4. The learned Counsel for the appellant has argued that the burden of proving the fraudulent character of the transaction lies on the official receiver. We do not think that this contention is sound. Section 54, Provincial Insolvency Act, provides that every transfer of property made in favour of any creditor with a view to giving that creditor a preference over the other creditors shall, if such person is adjudged insolvent on a petition presented within three months after the date thereof, be deemed fraudulent and void as against the receiver and shall be annulled by the Court. It is clear from this rule that in case it is established by the official receiver that the object of the insolvent in making the transfer. was to give preference to one of the creditors, the fraudulent character thereof is to be presumed. It is true that the mere fact that preference incidentally resulted from the transfer is not enough to attract the application of the' section. What is required is to prove that the dominant motive or object of the transfer was to give preference to such creditor. It this conclusion is reached, the fraudulent character of the transaction is to be presumed. The learned, counsel for the appellant has referred us to several cases in which this question has been discussed. It is not necessary for us to examine them in detail, as in our opinion none of them lays down any rule different from what we have held it to be. The language of the section itself is quite unambiguous and creates no difficulty. As to whether the object of the transfer was to give preference to one of the creditors is a matter of inference from the circumstances of each case and is essentially a question of fact.

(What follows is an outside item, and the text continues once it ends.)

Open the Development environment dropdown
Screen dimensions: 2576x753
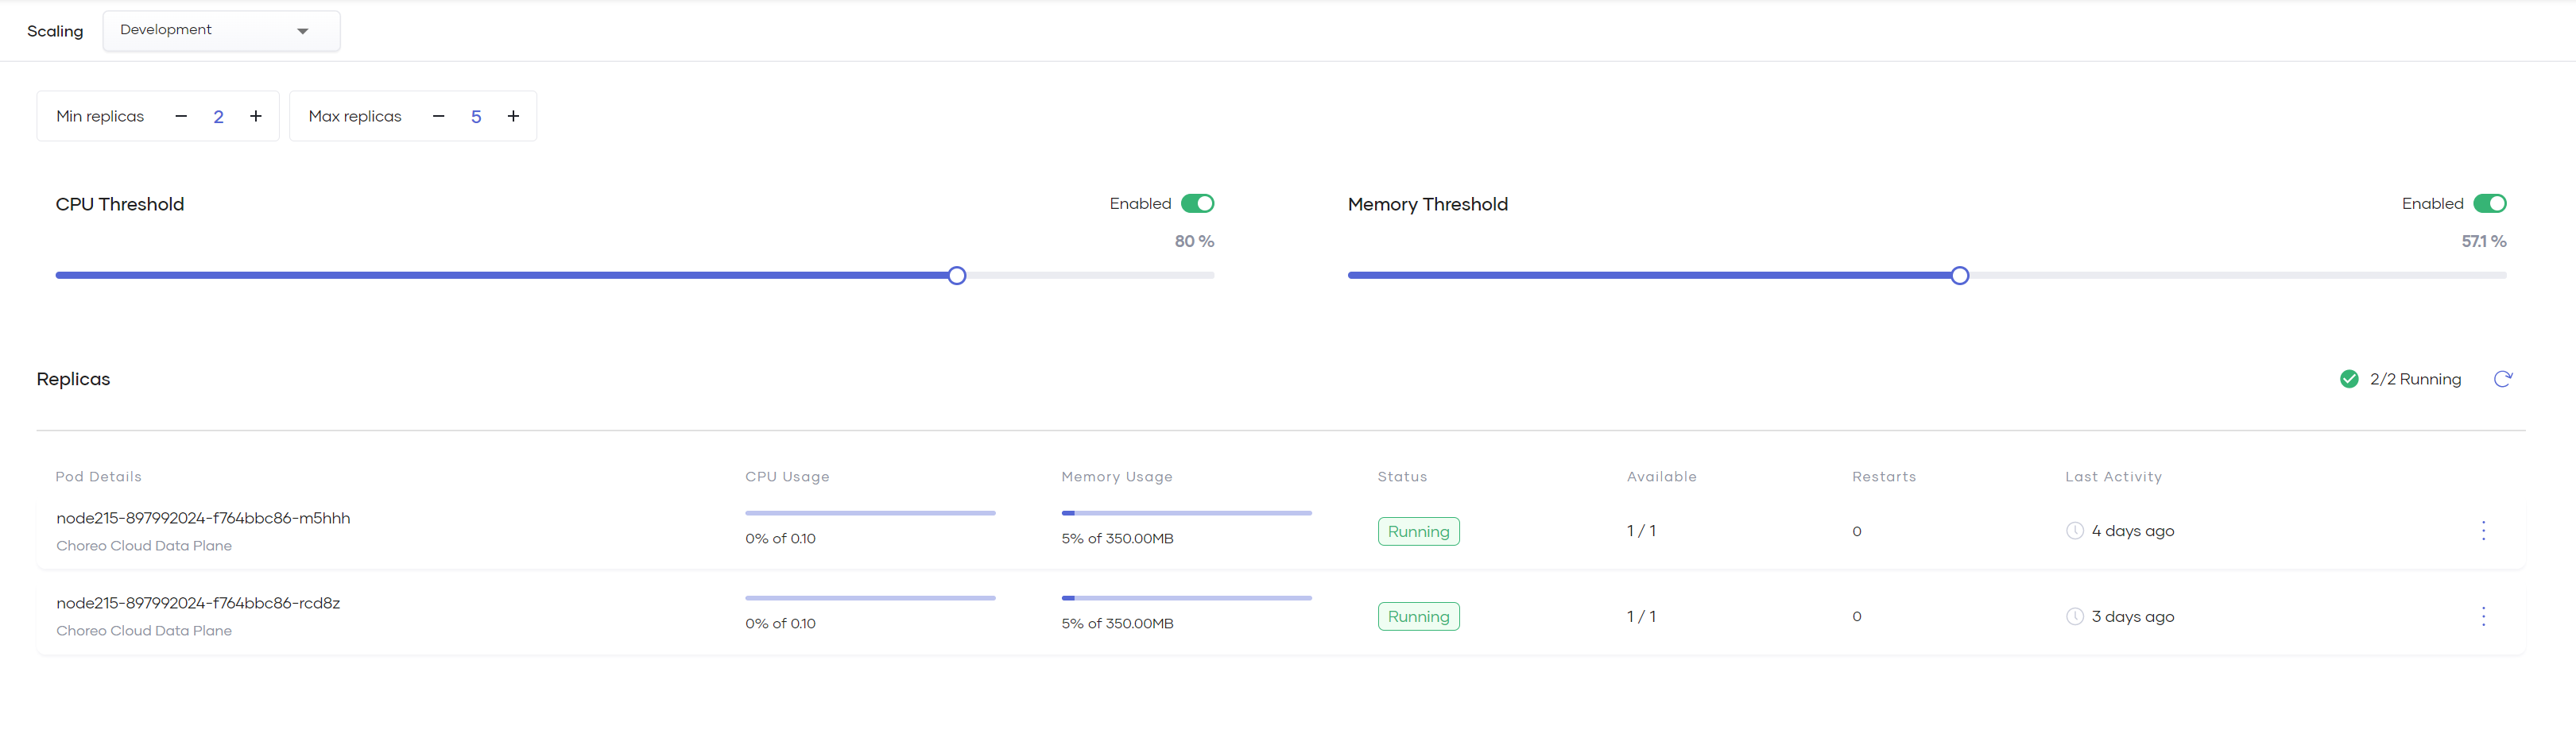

5. In the case before us the dominant motive underlying the transfer having been found to be to give preference to one of his creditors, the transfer was rightly presumed to be fraudulent. The learned District Judge was of opinion that the insolvent could have rebutted the presumption of fraud but he' adduced no evidence. It is not suggested that he had not been afforded sufficient opportunity to lead evidence in rebuttal. In these circumstances, we think that the view taken by the learned District Judge was in conformity with the rule laid down in Section 54, Provincial Insolvency Act. This appeal must therefore fail and is dismissed with costs.